UN GARÇON DE DIX-HUIT ANS

Saynète jouée en mai 1913 au Théâtre Sarah-Bernhardt

1930.

de Tristan Bernard.

ALBIN MICHEL, 22 rue Huyghens, PARIS (14°)

ÉTABLISSEMENTS BUSSON IMPRIMEURS, 117 rue des Poisonniers, PARIS (18°)

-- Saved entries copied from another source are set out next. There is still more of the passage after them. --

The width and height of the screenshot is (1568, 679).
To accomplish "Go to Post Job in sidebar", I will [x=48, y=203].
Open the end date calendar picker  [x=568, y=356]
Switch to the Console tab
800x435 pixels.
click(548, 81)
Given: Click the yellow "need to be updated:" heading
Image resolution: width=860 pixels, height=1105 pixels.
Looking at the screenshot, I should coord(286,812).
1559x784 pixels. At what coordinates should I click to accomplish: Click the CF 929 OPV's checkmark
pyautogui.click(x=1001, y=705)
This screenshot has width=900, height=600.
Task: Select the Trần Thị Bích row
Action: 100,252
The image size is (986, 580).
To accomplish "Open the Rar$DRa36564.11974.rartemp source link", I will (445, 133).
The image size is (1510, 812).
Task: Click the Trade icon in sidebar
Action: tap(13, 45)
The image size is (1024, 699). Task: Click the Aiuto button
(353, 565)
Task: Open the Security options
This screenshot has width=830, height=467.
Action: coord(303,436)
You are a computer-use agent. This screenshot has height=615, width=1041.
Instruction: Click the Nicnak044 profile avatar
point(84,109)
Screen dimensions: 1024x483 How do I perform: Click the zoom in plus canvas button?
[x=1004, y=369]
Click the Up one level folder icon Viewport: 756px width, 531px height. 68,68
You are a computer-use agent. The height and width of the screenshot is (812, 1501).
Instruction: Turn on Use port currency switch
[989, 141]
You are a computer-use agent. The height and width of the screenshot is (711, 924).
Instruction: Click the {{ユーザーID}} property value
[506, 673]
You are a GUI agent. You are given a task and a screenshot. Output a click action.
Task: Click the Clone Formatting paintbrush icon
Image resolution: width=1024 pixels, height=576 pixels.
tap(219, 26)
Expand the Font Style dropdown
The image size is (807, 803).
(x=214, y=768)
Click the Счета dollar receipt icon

Texte établi par Paul FIEVRE novembre 2019

© Théâtre classique - Version du texte du 31/07/2023 à 20:00:57.


PERSONNAGES

EUGÉNIE. Mme Sarah Bernhardt.

PROPSER, son mari. M. Tristan Bernard.

ALBERT, 18 ans. Félix Grouillet.

Extrait de l'ouvrage "Théâtre sans directeur" Paris, Albin Michel, 1930, pp. 131-154


UN GARÇON DE DIX-HUIT ANS

La scène est à Paris de nos jours ; un salon cossu du seizième arrondissement.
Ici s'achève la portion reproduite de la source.